*Records for this exercise:*
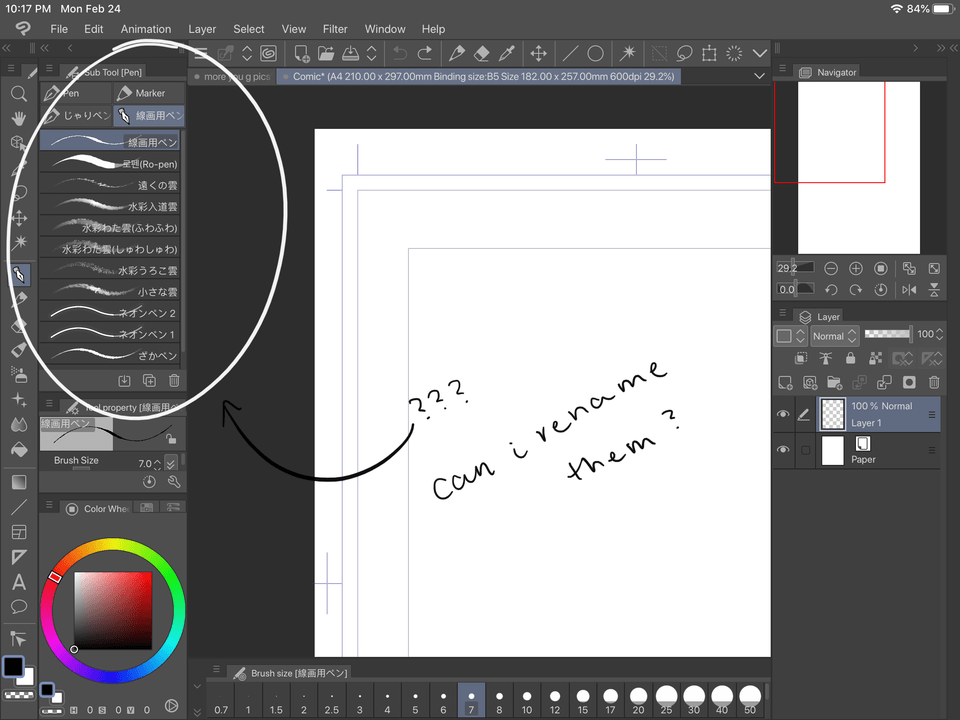Switch to the Marker sub tool tab

[148, 93]
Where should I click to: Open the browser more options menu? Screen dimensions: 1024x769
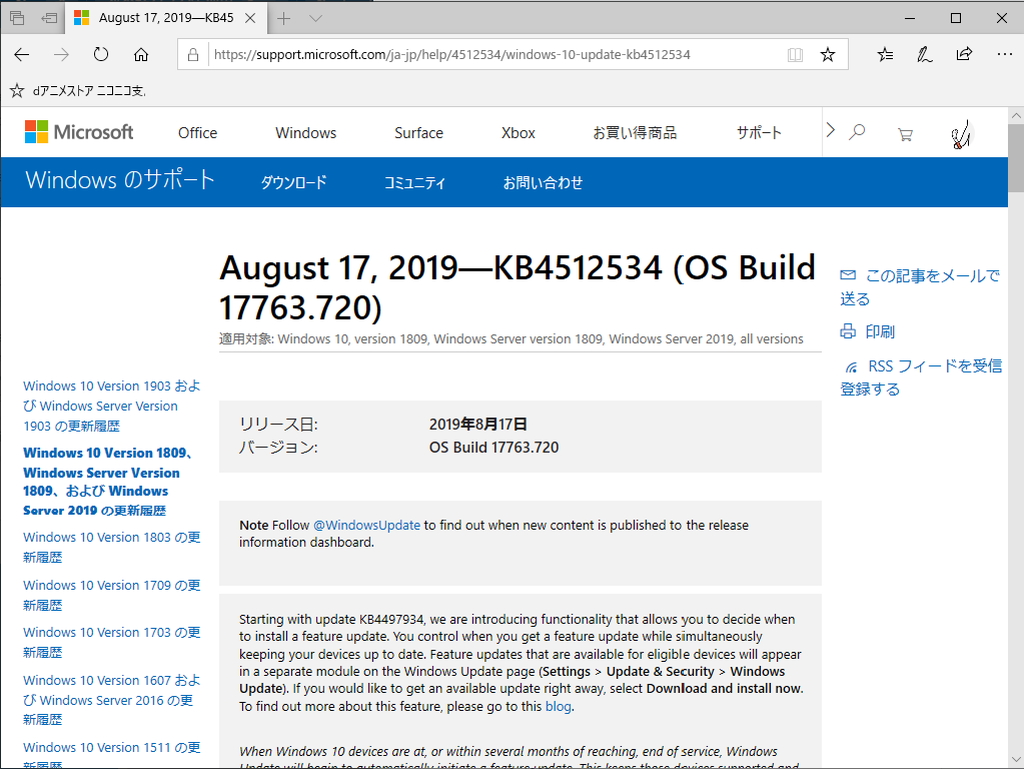(1003, 55)
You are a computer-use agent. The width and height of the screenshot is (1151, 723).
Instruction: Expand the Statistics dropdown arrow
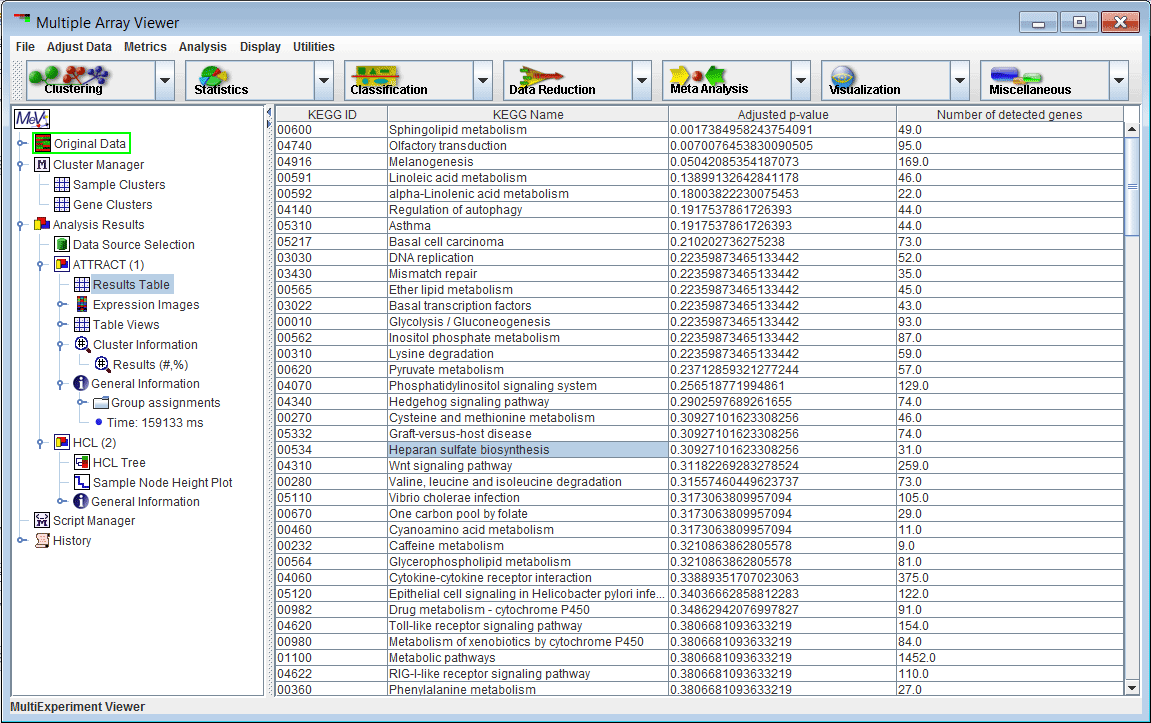[324, 80]
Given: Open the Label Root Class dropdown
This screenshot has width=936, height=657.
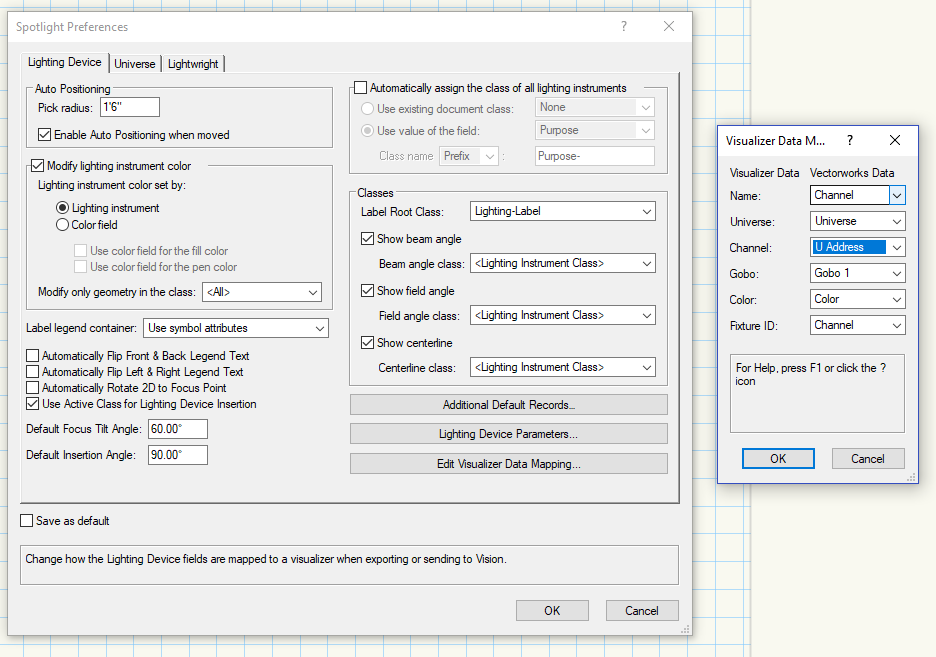Looking at the screenshot, I should point(563,212).
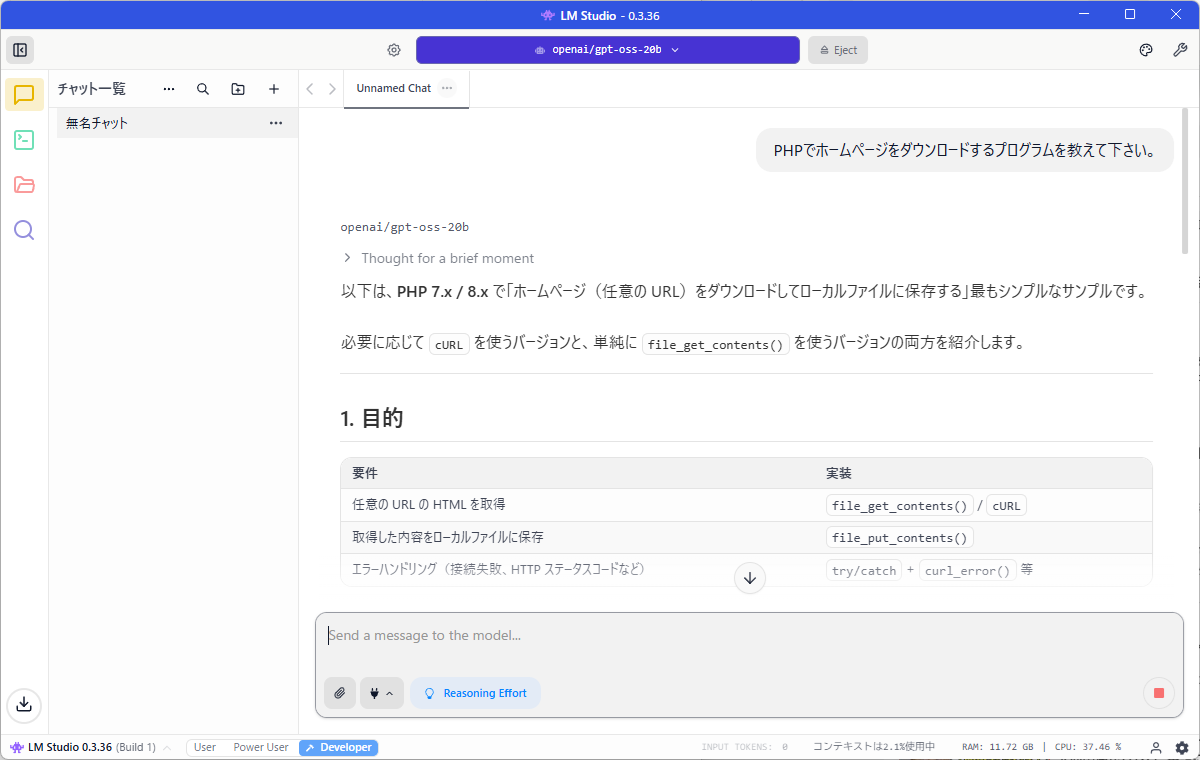Search chats with magnifier icon
The width and height of the screenshot is (1200, 760).
click(203, 89)
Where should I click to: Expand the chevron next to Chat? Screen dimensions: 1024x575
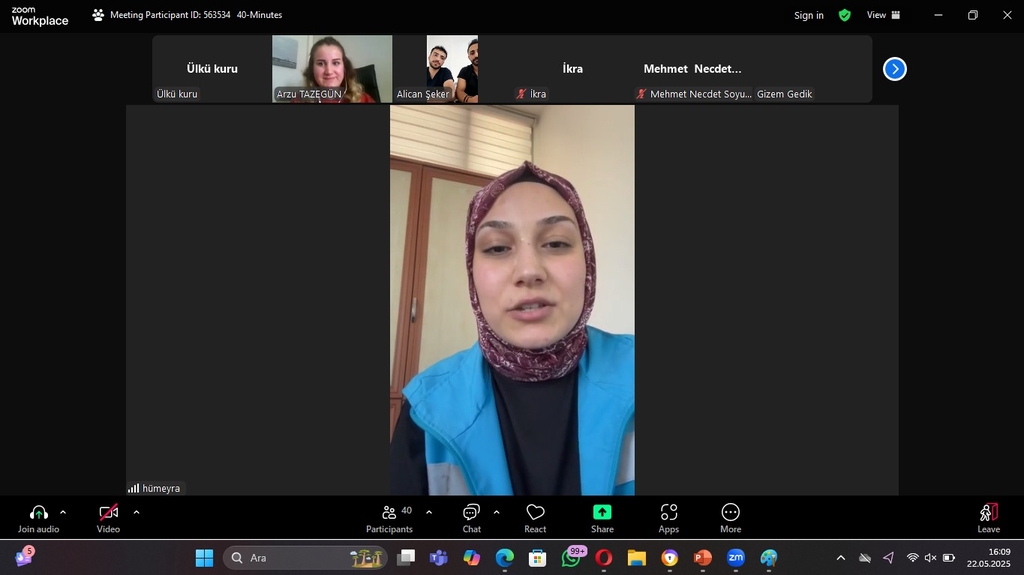click(x=496, y=512)
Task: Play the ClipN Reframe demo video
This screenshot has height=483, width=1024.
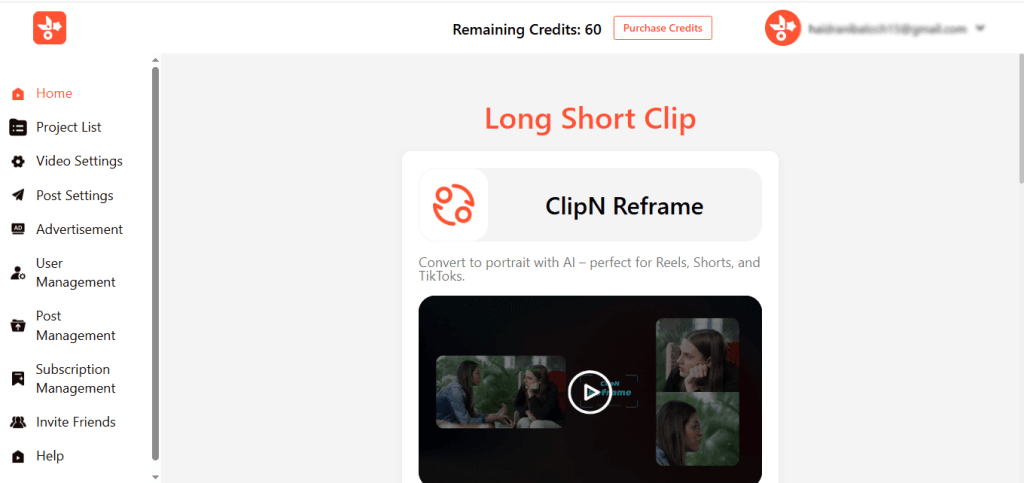Action: click(589, 392)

*What is needed:* The lines to copy run from the line containing "This screenshot has width=936, height=657." through the end of the data above; copy exactly those, minus the pictures.

*Output:*
This screenshot has width=936, height=657.
Looking at the screenshot, I should point(563,212).
Search chats with magnifier icon
The width and height of the screenshot is (1200, 760).
click(203, 89)
Where should I click to: Expand the chevron next to Chat? Screen dimensions: 1024x575
click(x=496, y=512)
Task: Play the ClipN Reframe demo video
This screenshot has height=483, width=1024.
Action: click(589, 392)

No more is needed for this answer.